Joe Zawinul : le père du piano en jazz fusion
Joe Zawinul, né en 1932, est autrichien. Son grand-père l’élève et lui apprend le piano et la trompette, dans un esprit de musique tzigane. Il part pour les USA en participant à un concours organisé par Down Beat et devient boursier au Berklee College of Music, en 1959. Bien vite, il s’en échappe pour fréquenter différents groupes, dont sans doute le plus marquant, celui du saxophoniste de hard-bop Cannonball Adderley, un ancien de chez Miles Davis. C’est ainsi que Zawinul se fera connaître, utilisant déjà le piano électrique Fender Rhodes.
Miles Davis fait appel à lui vers 1969 lorsqu’il crée le premier groupe de jazz rock de l’histoire du jazz, et c’est la seule et unique fois où il co-dirigera son orchestre avec un autre musicien : c’est même Joe Zawinul qui découvrira le grand guitariste John McLaughlin.
L’aventure mythique de Weather Report
Nous ne reviendrons pas ici sur l’analyse de ce groupe qui a révolutionné le jazz à partir de 1970. Avec Wayne Shorter, Joe Zawinul peut s’aventurer sur des contrées modales encore inexplorées. La vocation de Weather Report est l’expérimentation à tous les étages, ce qui est encore accentué lors de la venue du bassiste Jaco Pastorius qui redéfinit lui-même le rôle de la basse dans la musique. Un peu comme pour Magma, un grand nombre de musiciens défilent chez Weather Report qui devient une sorte d'”école” du jazz fusion.
Down Beat décerne le titre de “meilleur pianiste” 22 fois à Zawinul, ce qui est un record encore jamais égalé.
Joe Zawinul perpétuera sa musique jusqu’à son décès en 2007, notamment avec son groupe Zawinul Syndicate qui, dès 1988, continuera à accueillir les meilleurs musiciens mondiaux.

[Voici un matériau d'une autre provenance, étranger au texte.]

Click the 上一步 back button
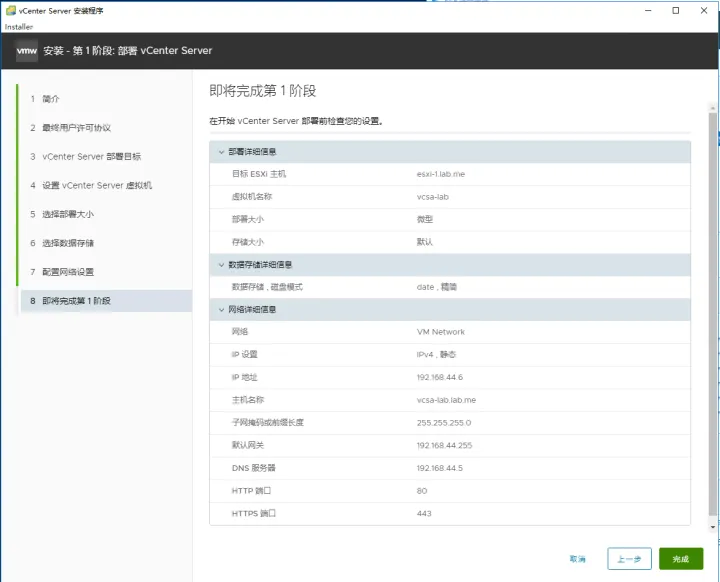 coord(629,559)
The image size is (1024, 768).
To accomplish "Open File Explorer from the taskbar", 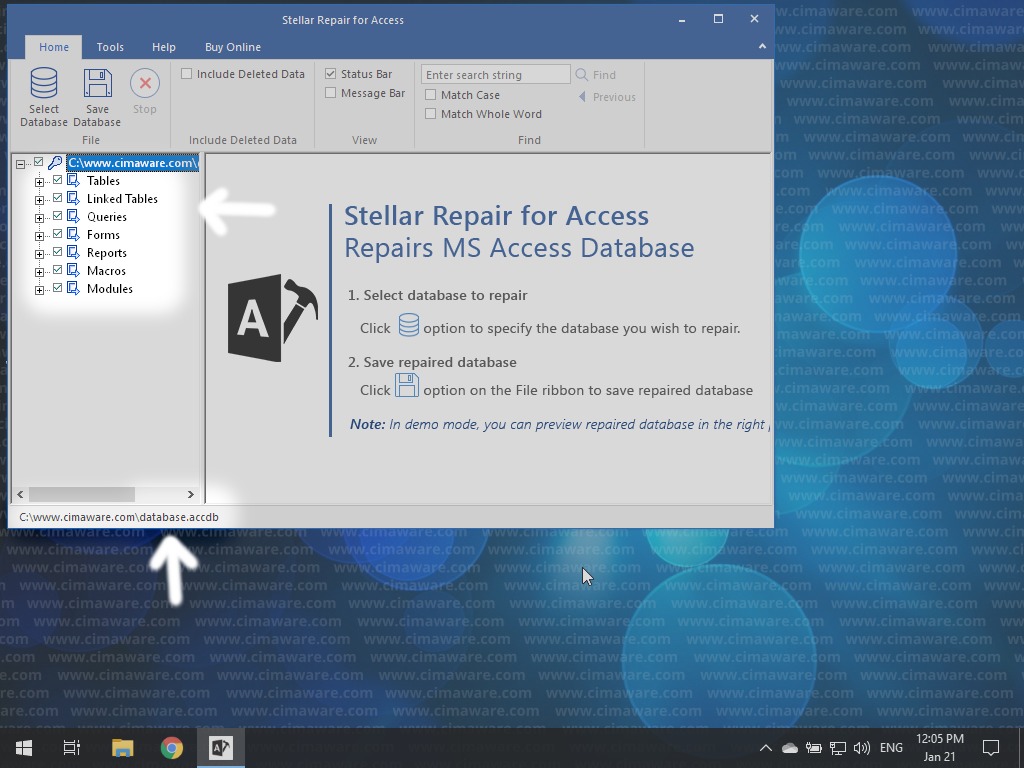I will [x=122, y=748].
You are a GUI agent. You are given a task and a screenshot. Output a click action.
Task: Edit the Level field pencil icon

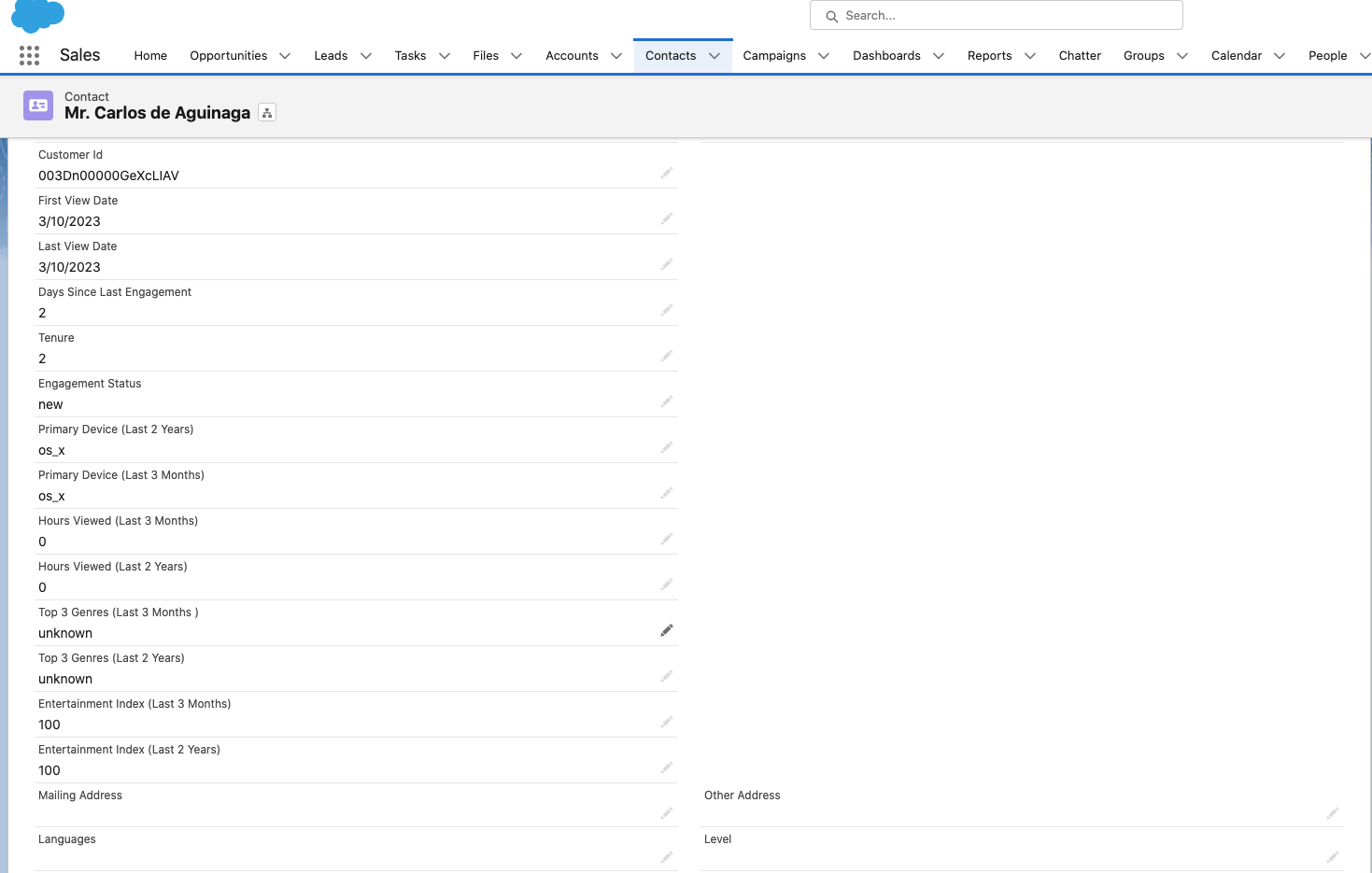click(1333, 857)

Il retournera à Vienne où il possédera un fameux club de jazz, l’un des meilleurs d’Europe, le Birdland.
La Révolution Zawinul
La plupart des encyclopédies insistent sur le fait que Zawinul popularise les claviers électroacoustiques tout d’abord, puis électroniques ensuite. C’est vrai, en jazz, mais la carrière de Zawinul ne peut pas se résumer à cette seule invention. D’ailleurs, sa phrase célèbre, que l’on trouve même dans Wikipedia, est “jouer électriquement, sonner acoustiquement“. L’instrument ne reste jamais qu’un support pour redéfinir le rôle du clavier au sein de l’orchestre, et pour fusionner avec les autres instruments lors des plages de thèmes ou de chorus collectifs. Nous sommes ici dans une optique la plupart du temps purement modale.

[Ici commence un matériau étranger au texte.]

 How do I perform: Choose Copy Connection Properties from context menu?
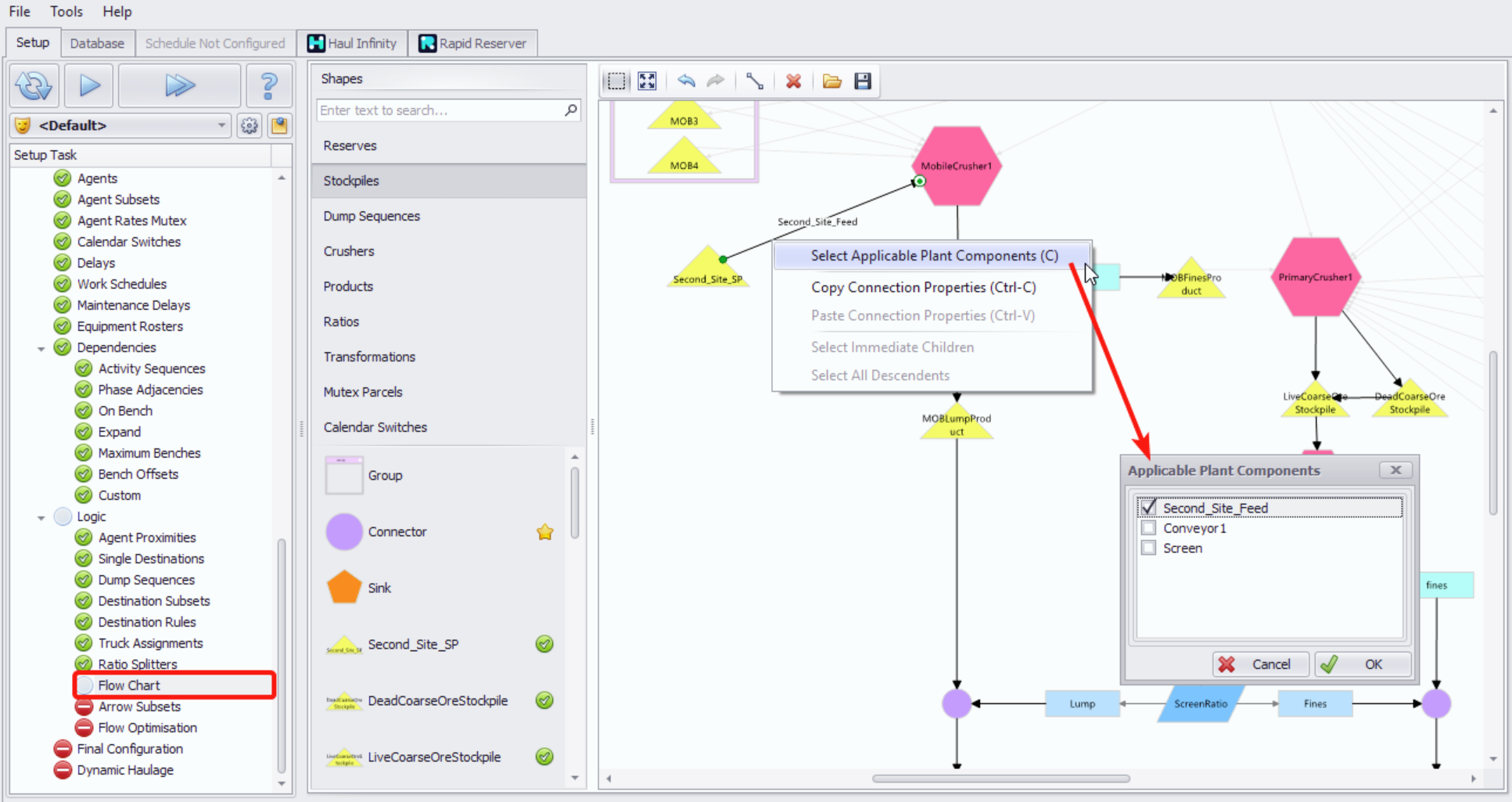(x=923, y=287)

De ce point de vue, Joe Zawinul explore la musique modale d’une manière personnelle, en faisant fusionner des musiques de tous horizons au profit d’une seule musique improvisée qui se libère des codes et des carcans académiques ou esthétiques, sans pour autant fondre dans les outrances du free jazz. Les arrangements excessivement sophistiqués, faits de contrepoints et d’accords très complexes, ne sonnent jamais de manière surchargée.
Une grande part de silence est laissée pour laisser à la section rythmique le soin de s’exprimer sans que les fréquences empiètent les unes sur les autres, et malgré l’aspect collectif de cette musique, il reste très aisé de détailler à l’oreille chaque instrument. Un équilibre polyphonique très parachevé se dégage des arrangements de Joe Zawinul malgré leur complexité.
Enfin, dans une optique coltranienne, on reconnaîtra des thèmes modaux qui peuvent donner lieu à des improvisations très longues, très développées, qui cherchent de la tension forte notamment par l’inattendu et la composition instantanée. L’imaginaire et l’inventivité de Joe Zawinul dépassent le clavier et s’adressent, avant tout, à la musique.